GOAL:
Return the text of every record below word for word, omitting the pictures.

--- begin INFORMATION GIVEN ---

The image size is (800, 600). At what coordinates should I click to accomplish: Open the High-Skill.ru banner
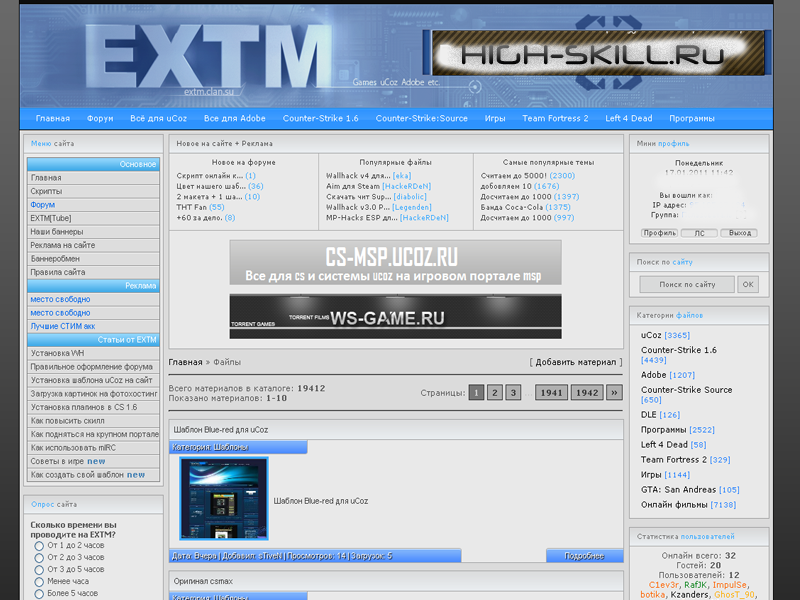[598, 53]
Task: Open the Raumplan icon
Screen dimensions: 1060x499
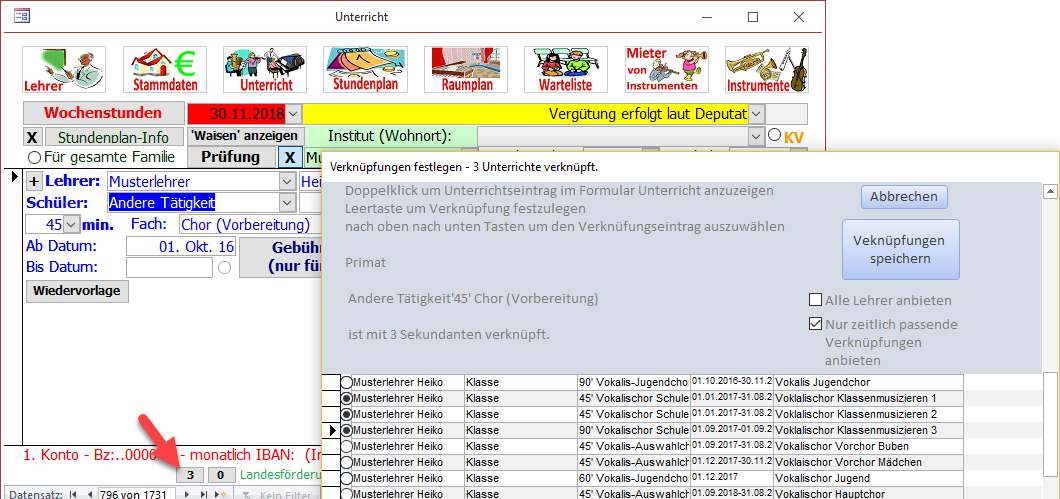Action: [x=466, y=69]
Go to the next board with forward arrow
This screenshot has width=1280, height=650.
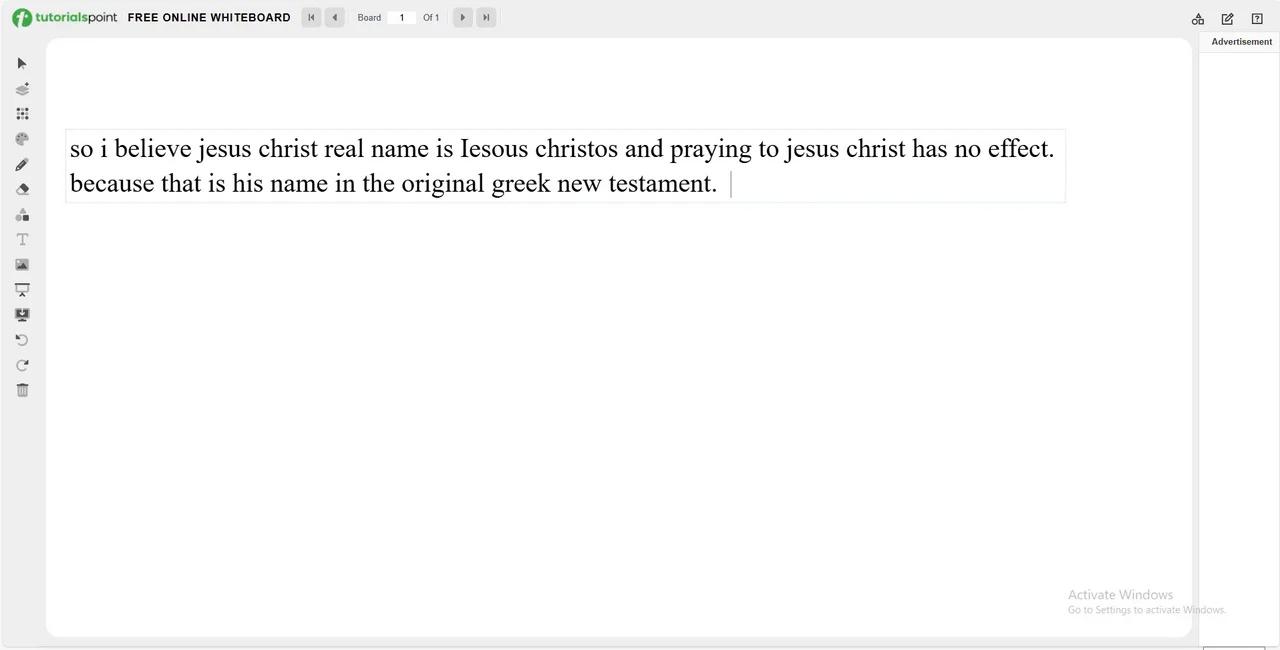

--- end INFORMATION GIVEN ---

RESPONSE TO THE TASK:
The image size is (800, 600). At what coordinates should I click to accomplish: Open the High-Skill.ru banner
[598, 53]
Task: Open the Raumplan icon
Screen dimensions: 1060x499
Action: [x=466, y=69]
Go to the next board with forward arrow
This screenshot has width=1280, height=650.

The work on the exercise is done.